The top of FIG. 5B illustrates a graph 510 of a distribution of coordinates of the full genomic sequences of reference subjects generated by PCA, comprising pure-bred European terriers and East Asian derived dogs, in the two-dimensional space. As shown in the graphs, European terriers tend to have relatively high coordinate values (e.g., 0-80) along the PCA-1 dimension, and relatively low coordinates (e.g., −20-0) along the PCA-2 dimension. In contrast, East Asian derived dogs tend to have relatively high coordinate values along the PCA-2 dimension (e.g., 20-80) and relatively low coordinate values along the PCA-1 dimension (e.g., 0-20).
The bottom of FIG. 5B illustrates graphs 512 a and 512 b, which shows the coordinate values for each chromosome position of a new subject along the PCA-1 dimension and the PCA-2 dimension output by the trained machine learning model 200. The machine learning model 200 can be trained using the full genome sequences of reference subjects and their reference coordinates along the PCA-1 and PCA-2 dimensions shown in graph 510. As shown in graphs 512 a and 512 b, the coordinate values for a first region of chromosome between chromosome positions 0 to K may have relatively high coordinate values in the PCA-1 dimension and relatively low coordinate values in the PCA-2 dimension, which can indicate the first region of chromosome may come from European terriers.
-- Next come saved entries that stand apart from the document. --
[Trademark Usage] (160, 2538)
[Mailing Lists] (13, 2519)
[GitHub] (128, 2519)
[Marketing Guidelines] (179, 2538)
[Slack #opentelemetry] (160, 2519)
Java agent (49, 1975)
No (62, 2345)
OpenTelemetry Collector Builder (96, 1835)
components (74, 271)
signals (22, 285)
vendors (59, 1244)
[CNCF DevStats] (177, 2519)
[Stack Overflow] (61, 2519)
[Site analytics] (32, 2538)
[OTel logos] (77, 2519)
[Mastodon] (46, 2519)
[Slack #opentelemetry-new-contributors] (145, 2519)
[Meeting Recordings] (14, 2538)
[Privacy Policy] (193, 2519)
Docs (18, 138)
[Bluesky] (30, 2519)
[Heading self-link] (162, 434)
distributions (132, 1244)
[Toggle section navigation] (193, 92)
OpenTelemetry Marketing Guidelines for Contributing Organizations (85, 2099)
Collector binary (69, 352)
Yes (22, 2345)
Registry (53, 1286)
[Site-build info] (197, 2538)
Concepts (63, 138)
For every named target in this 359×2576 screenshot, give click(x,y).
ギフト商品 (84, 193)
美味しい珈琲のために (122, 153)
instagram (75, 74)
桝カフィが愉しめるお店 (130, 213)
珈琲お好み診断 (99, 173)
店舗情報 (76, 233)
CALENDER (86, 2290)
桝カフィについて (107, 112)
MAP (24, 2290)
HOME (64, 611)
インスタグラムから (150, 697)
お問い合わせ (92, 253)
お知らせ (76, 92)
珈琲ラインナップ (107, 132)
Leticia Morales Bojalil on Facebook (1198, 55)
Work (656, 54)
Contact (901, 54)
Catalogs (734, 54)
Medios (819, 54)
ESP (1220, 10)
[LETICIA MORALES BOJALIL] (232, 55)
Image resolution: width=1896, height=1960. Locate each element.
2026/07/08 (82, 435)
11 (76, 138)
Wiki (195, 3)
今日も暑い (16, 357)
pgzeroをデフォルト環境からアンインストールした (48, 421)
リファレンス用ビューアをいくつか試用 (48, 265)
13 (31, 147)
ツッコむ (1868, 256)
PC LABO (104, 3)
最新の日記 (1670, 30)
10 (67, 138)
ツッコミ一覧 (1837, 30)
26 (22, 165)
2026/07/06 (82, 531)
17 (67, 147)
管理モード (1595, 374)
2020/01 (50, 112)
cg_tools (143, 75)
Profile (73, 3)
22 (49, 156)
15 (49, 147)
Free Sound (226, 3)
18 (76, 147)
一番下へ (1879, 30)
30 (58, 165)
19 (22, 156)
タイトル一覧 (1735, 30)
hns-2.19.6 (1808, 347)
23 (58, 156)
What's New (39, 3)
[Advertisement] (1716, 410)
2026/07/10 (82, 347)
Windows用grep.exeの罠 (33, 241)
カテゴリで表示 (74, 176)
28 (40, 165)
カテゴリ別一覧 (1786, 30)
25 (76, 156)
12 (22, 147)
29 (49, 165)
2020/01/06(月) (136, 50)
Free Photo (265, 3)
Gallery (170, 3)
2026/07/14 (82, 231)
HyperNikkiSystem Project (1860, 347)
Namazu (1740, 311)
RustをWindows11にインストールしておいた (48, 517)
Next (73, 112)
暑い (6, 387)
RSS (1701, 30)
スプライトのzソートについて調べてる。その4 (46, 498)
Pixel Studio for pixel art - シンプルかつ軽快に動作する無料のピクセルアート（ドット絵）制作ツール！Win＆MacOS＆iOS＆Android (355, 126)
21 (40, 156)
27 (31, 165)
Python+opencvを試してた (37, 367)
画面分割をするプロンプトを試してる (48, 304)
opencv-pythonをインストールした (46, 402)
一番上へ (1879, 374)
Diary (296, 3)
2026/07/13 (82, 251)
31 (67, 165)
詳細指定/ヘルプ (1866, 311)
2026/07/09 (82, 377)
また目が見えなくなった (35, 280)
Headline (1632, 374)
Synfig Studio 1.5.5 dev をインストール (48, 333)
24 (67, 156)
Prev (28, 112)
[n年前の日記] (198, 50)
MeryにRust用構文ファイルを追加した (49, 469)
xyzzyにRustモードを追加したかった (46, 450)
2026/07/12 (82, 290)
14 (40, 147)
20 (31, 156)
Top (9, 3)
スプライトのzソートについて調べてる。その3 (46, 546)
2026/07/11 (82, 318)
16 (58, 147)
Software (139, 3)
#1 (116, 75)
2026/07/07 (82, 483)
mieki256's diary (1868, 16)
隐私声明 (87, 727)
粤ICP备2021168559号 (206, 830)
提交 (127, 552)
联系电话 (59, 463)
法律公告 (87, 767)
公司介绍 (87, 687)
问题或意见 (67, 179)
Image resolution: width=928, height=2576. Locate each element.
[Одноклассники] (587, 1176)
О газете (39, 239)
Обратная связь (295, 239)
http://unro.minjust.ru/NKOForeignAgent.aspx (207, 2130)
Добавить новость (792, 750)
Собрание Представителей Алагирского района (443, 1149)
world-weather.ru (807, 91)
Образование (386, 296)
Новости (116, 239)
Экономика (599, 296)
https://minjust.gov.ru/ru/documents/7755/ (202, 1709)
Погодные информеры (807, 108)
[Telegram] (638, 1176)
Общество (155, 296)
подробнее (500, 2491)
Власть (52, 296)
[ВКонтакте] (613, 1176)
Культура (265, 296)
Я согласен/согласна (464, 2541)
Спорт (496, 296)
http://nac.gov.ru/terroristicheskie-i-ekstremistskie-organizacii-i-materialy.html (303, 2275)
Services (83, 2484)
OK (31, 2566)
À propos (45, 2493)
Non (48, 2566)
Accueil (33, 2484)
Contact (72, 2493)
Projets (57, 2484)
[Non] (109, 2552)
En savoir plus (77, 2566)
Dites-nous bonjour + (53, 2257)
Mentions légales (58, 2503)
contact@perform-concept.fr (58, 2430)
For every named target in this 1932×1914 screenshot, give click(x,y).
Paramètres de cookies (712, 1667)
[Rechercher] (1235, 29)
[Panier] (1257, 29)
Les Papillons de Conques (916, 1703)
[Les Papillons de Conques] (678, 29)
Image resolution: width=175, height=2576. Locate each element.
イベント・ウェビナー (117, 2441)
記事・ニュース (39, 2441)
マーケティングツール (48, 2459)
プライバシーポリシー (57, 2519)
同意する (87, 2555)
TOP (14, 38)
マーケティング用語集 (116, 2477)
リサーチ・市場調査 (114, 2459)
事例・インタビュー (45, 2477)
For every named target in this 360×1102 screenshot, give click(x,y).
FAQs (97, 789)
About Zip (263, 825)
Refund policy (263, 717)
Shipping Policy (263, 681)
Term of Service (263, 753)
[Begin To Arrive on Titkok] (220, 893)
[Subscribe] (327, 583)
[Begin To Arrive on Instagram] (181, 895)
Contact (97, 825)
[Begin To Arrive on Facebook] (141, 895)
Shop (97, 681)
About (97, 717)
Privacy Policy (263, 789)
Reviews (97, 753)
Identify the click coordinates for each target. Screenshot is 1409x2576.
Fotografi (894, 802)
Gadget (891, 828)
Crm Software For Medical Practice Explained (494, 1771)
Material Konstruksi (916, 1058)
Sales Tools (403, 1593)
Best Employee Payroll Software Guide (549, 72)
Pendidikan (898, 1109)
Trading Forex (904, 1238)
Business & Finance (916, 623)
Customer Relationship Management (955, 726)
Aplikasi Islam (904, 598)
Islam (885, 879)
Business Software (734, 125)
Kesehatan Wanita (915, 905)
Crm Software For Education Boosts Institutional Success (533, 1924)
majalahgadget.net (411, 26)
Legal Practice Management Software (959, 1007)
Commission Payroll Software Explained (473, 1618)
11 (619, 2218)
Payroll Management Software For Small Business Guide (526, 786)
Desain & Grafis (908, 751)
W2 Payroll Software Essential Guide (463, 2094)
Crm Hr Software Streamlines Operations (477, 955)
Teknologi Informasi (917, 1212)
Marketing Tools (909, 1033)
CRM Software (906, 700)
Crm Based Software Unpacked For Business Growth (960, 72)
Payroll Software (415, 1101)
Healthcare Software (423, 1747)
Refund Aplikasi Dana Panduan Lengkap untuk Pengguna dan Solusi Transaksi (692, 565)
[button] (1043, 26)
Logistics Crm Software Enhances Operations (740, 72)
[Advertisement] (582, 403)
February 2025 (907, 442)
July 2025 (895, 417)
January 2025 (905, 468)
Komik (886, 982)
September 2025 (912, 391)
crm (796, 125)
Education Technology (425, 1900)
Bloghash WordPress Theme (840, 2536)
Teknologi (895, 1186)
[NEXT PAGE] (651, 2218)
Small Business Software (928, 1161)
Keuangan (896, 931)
Moreover, a second region of chromosome, from K to 300 k, may have relatively low coordinate values in the PCA-1 dimension and relatively high coordinate values in the PCA-1 dimension, which can indicate that the second region of the chromosome may come from East Asian derived dog. In particular, each region (or sliding window) can be mapped to particular values for PCA-1 and PCA-2, which can then be compared to the known coordinates of breeds. A distances between the coordinates of a new test subject and the reference subjects can provide a level of similarity for the given region.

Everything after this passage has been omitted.